What it’s like when your manuscript is ‘with’ an agent …

It won’t get there. It will arrive all torn up with pages missing. I left a line out of the address. I addressed it to the wrong person. The counter person got the postage wrong and it will take three months to arrive. I shouldn’t have sent it first class – it looks too eager.

Then the acknowledgement of receipt arrives

I should have taken a week to read it again. I shouldn’t have sent it in the first place, because it doesn’t match my pitch letter and they are going to think I don’t know what I’m doing. It’s too long. It’s too short. I should have put back in the two chapters I took out. I should have taken out another 4,000 words.
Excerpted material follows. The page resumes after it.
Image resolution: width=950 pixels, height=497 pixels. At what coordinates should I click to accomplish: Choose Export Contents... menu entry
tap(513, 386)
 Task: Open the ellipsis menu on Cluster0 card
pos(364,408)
The first Harry Potter book is reported to have been rejected by fourteen publishers

My central character is simply me, thinly disguised, and the agent’s reader will laugh at me. My central character is unrealistic because she’s not based on anybody real. My antagonists are made of cardboard. My antagonists are my family and friends and they will hate me. My dialogue is terrible. My central premise stinks.

Stephen King’s novel Carrie was rejected thirty times before being published

It’s definitely too long. Although I should have had the courage of my convictions and stuck to the original length, which was even longer. It’s just like another book somebody told me about so they won’t publish it. It’s nothing like anything I’ve read recently so it’s unmarketable. It’s set in the wrong place. The ending is weak. The ending is histrionic. The ending sucks.
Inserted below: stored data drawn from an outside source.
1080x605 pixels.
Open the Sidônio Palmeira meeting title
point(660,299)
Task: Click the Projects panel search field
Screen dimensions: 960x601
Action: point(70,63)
After 743 rejection slips, John Creasey went on to have over 500 mystery novels published

My opening chapter is horrible. My final chapter is feeble. The whole narrative sags in the middle. Nobody wants to read that kind of thing. I should have sent it out under my initials like JK Rowling. I shouldn’t have sent it out at all.
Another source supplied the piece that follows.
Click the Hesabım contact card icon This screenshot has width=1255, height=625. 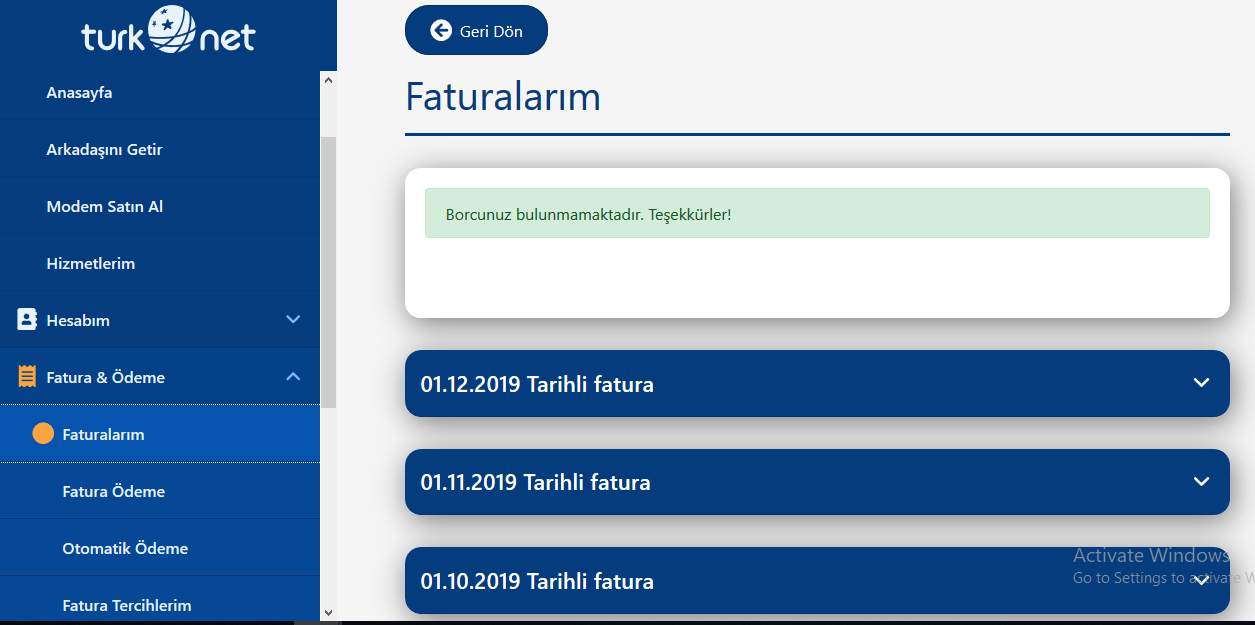click(x=27, y=320)
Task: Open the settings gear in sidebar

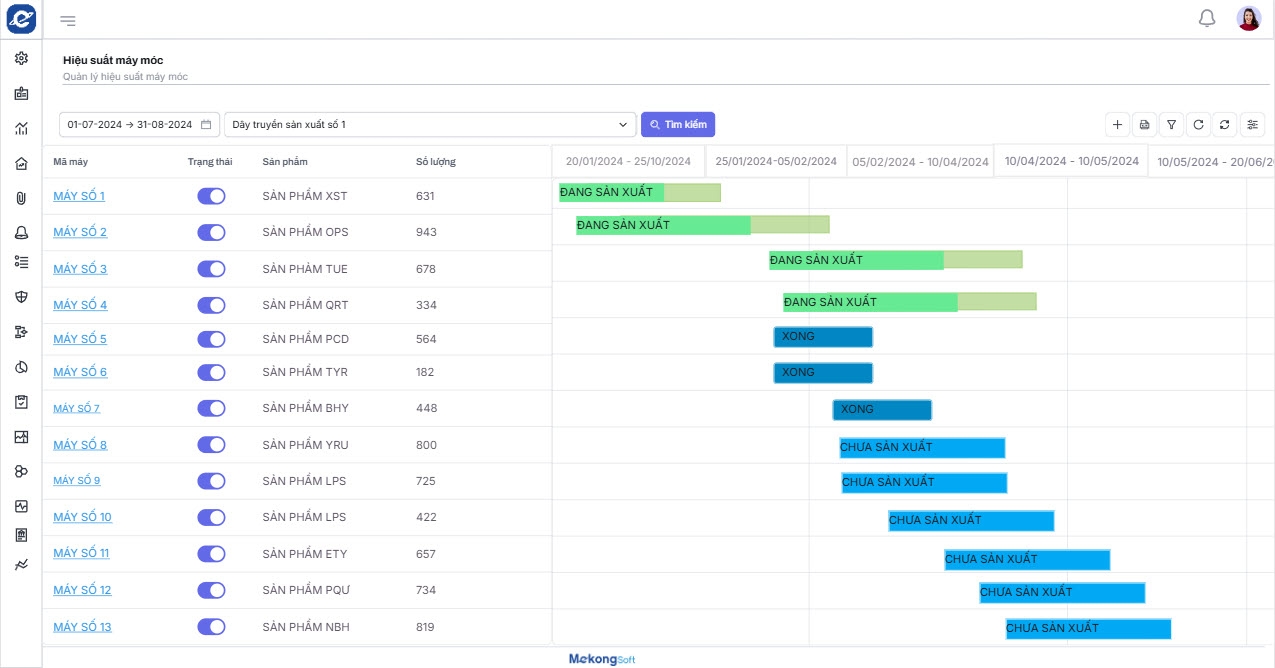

Richard Bach’s Jonathan Livingstone Seagull garnered over 140 rejections before publication

I want to die.

And then you go and get on with your day, like everybody else, and nobody would know you’re a writer whose novel is ‘with’ an agent.

8 Comments

  1. Tribeless
    27th February 2007

    Nah. I’m sure it’s not as bad as you think.

    I know it’s not 🙂

    Mark

    (Oh, re inspiration, below, Pauline (my wife) has been really getting into aural stimulation to produce very slow delta and theta brain waves as a spur to creativity and imspiration. I thought it, initially, a lot of mumbo jumbo, but I’ve read the science, and it is science, and listened to one of the tapes she has to induce these states, and I have to admit there may be something in it.

    This intrepid reporter will do a follow up on more study.

    Reply
  2. Anonymous
    27th February 2007

    Hilarious, good to know you go through those stages of self doubt too or the broadcasts from “Radio FCKD” as Anne Lamott calls it.

    Anna x

    PS> Will check back for any more insights into aural stimulation. Intriguing.

    Reply
  3. Anna
    27th February 2007

    Oh God, you mean it’s never going to get any better?

    Reply
  4. TitaniaWrites
    27th February 2007

    Kay,
    I have to tell you that this is one of the greatest blog posts I have ever read. It was like a roller coaster ride! I know every feeling you described, and having those quotes about rejections made me feel instantly better, and then you took us down again, and then up! Thank you for expressing how we all feel….and good luck with the agent.

    Reply
  5. Kay Sexton
    27th February 2007

    Brainwave research is very interesting indeed, Mark. I once used a little gizmo when I was teaching yoga that shows how people’s pulse rate drops during deep relaxation. It revealed that when the pulse was slowest, people began to have daydreams … and daydreams are the precursor of creative thought.

    Anna, not it doesn’t seem to get any better – and the multiple-published novelists I know confirm that ‘with agent’ horror persists in them too. Something to learn to live with, I fear.

    Tania, thank you, and thank you!

    Reply
  6. Linera Lucas
    28th February 2007

    Yup. The torture never stops. And you write about it so deliciously!

    Reply
  7. Kay Sexton
    28th February 2007

    Nice to see you here Linera, and thanks for agreeing …!

    Reply
  8. B.A. Goodjohn
    3rd March 2007

    Man, isn’t that the truth? I worry everyone will find out I’m a fraud every time I submit something.